The employment picture continued to brighten with the release of December’s numbers by the Bureau of Labor Statistics earlier this morning. The unemployment rate fell from a revised 8.7 percent in November to 8.5 percent in December. In addition, nonfarm payrolls increased by 200,000.
This exceeded expectations which had predicted a rise of around 150,000. Manufacturing employment jumped by 23,000 net new workers in December, nearly mirroring the increase found in yesterday’s ADP report.
In 2011, the U.S. economy added 1.64 million new jobs, surpassing the 940,000 net new workers created in 2010. For manufacturers there were 109,000 and 225,000 new employees generated for the sector in 2010 and 2011. The manufacturing sector has added 334,000 new jobs since December 2009.
Employment remains highly elevated, with 8.5 percent unemployment still a major challenge to growth. The so-called “real” unemployment rate – which includes discouraged and underemployed workers –is now 15.2 percent. However, this is an improvement from the 16.6 percent rate observed in December 2010.
Looking specifically at the December 2011 figures, the net increases in manufacturing employment stemmed entirely from the durable goods sector, as there was no change in nondurables for the month. Manufacturing sectors with the strongest monthly gains were transportation equipment (up 8,600), fabricated metal products (up 6,000) and machinery (up 5,300).

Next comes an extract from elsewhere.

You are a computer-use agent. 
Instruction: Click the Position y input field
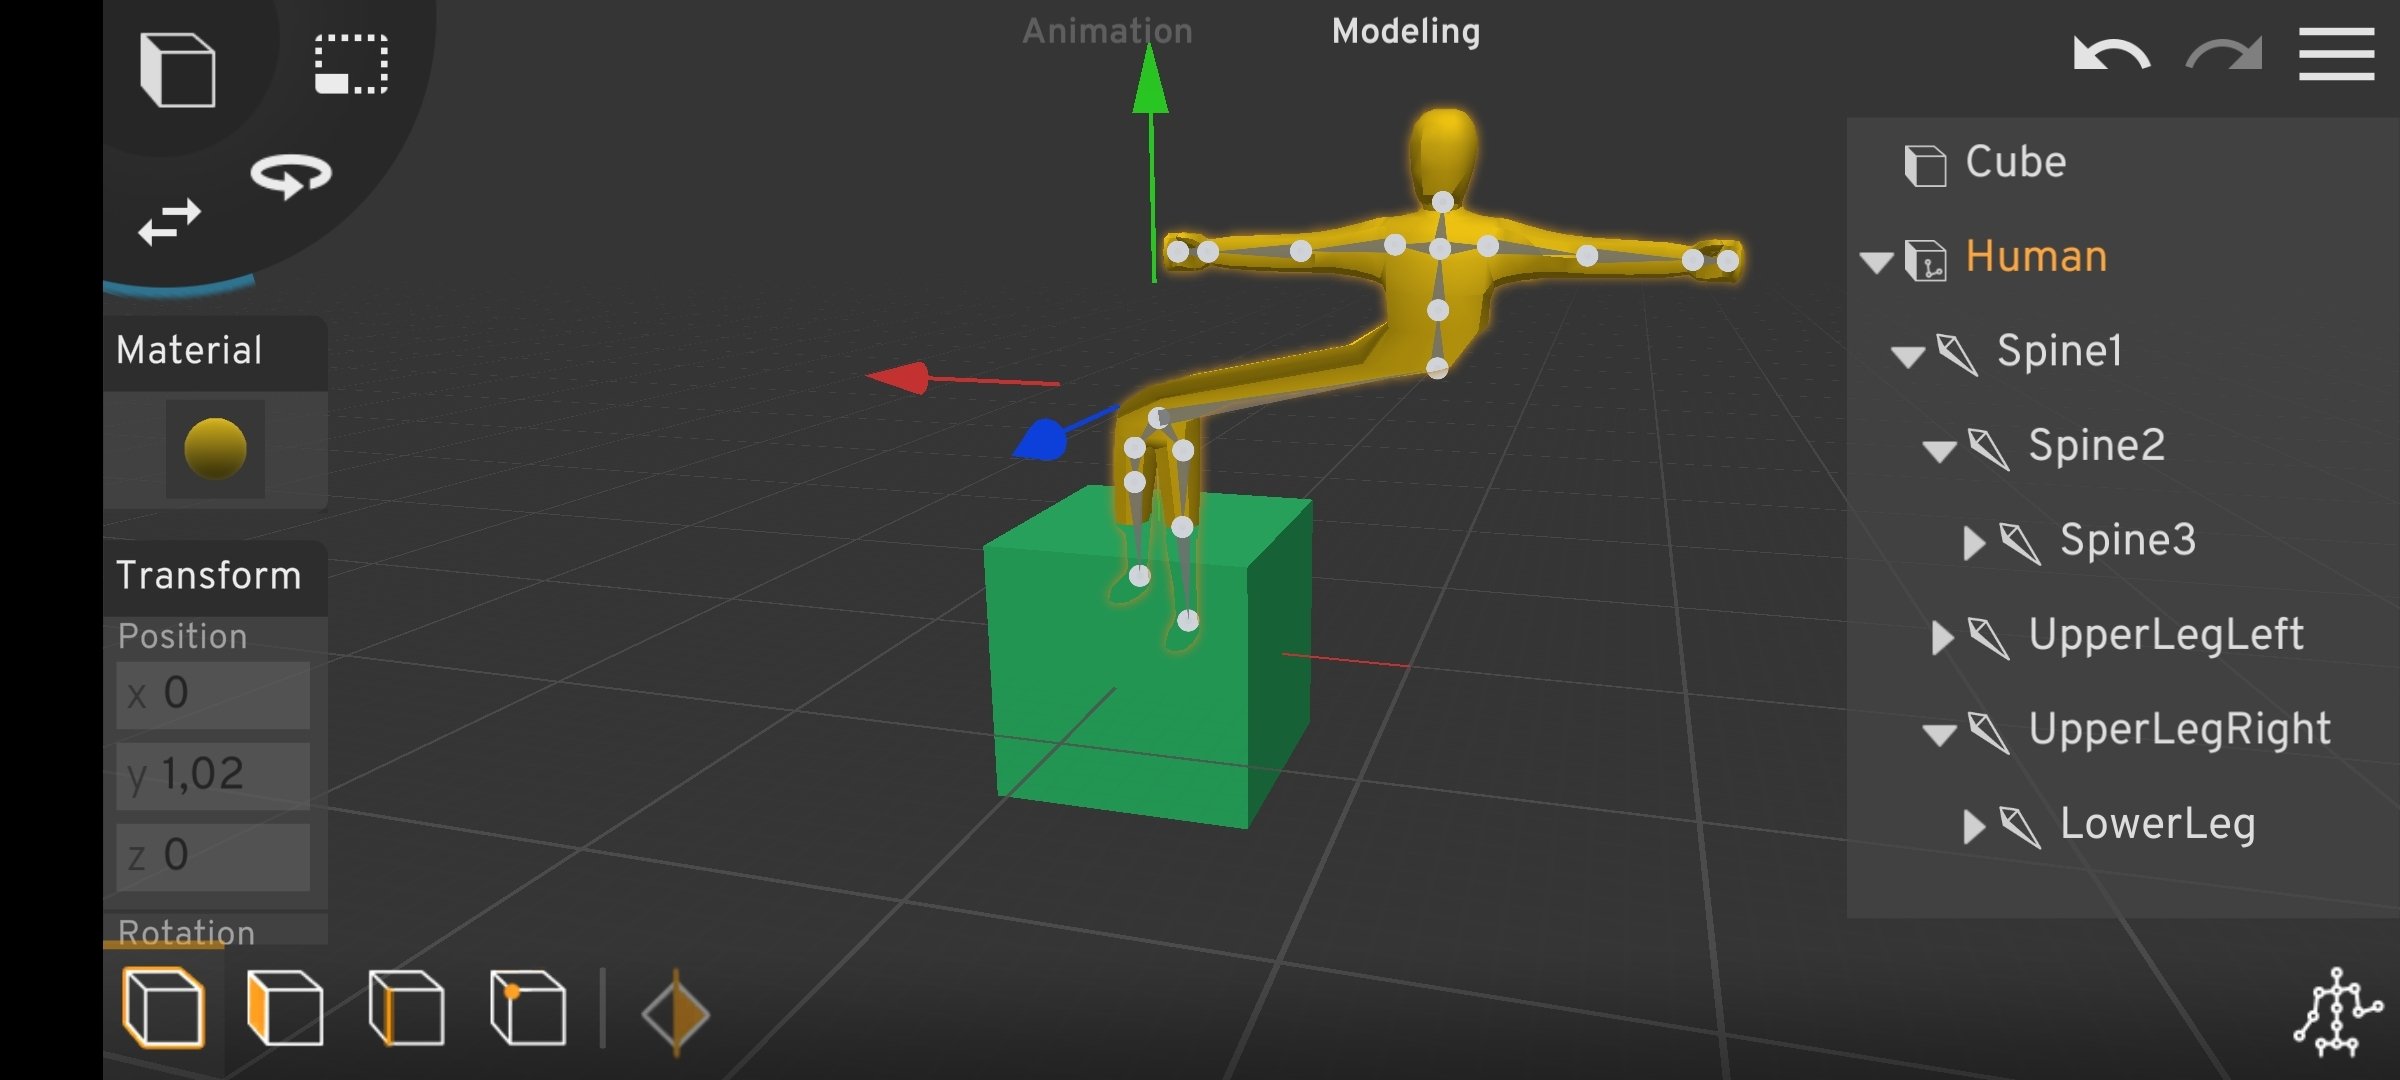[213, 775]
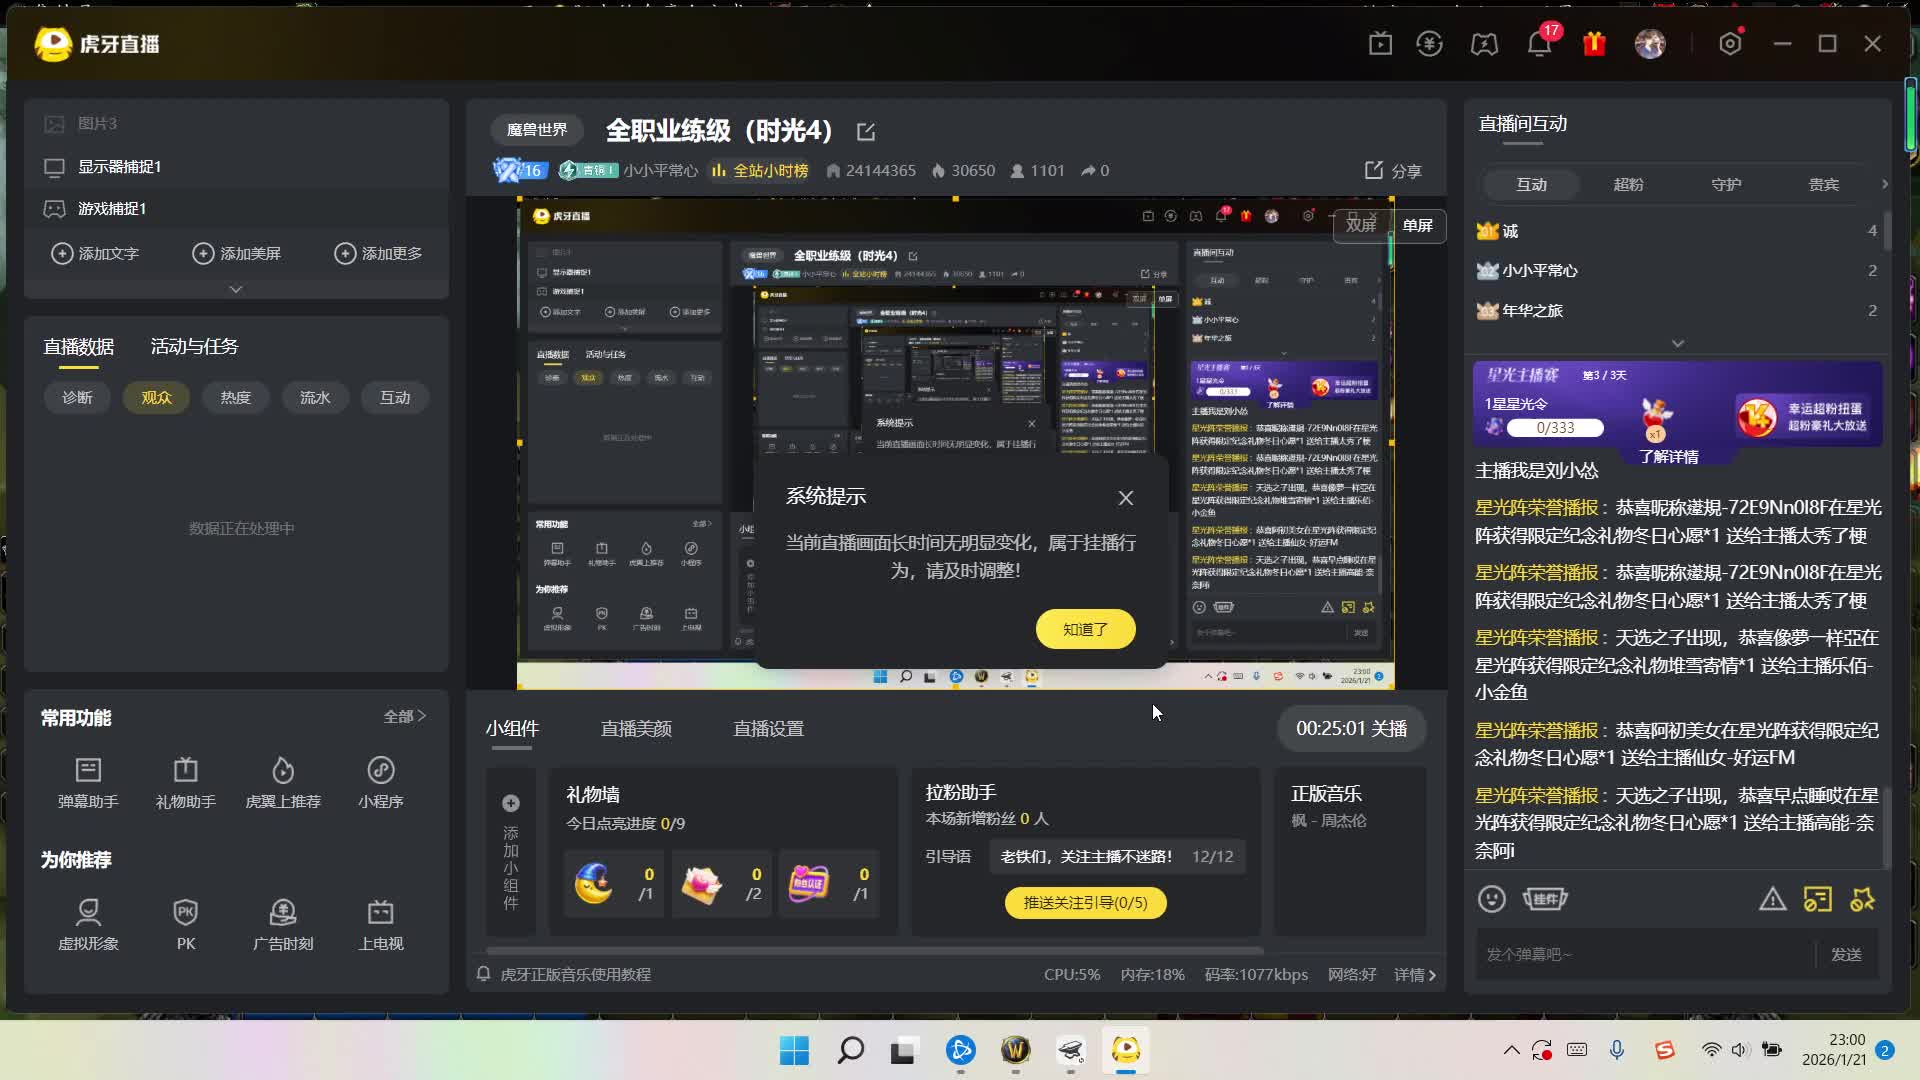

The largest declines were found in petroleum and coal products (down 2,300), furniture and related products (down 1,400) and plastics and rubber products (down 1,400).
The average workweek edged slightly higher for manufacturers, from 40.4 hours in November to 40.5 hours in December. The average amount of overtime remained the same at 3.2 hours per week. Therefore, the average weekly earnings for manufacturing workers rose from $961.52 to $969.17.
This employment report is definitely good news and an extremely pleasant way to bring in 2012. The domestic economy – particularly among manufacturers – is starting to rebound after several weak months in mid-2011. More importantly, recent data suggest that manufacturers are upbeat about production and employment moving forward – a positive sign for the coming months.
Yet, we should also appreciate that significant weaknesses persist in the marketplace. The unemployment rate is still stubbornly high, the housing market is improving but still depressed, economic anxieties about Europe still resonate as well as the uncertainty being created in Washington. These concerns suggest that businesses remain cautiously optimistic about 2012, mindful of the headwinds that still persist around them.
Chad Moutray is chief economist, National Association of Manufacturers.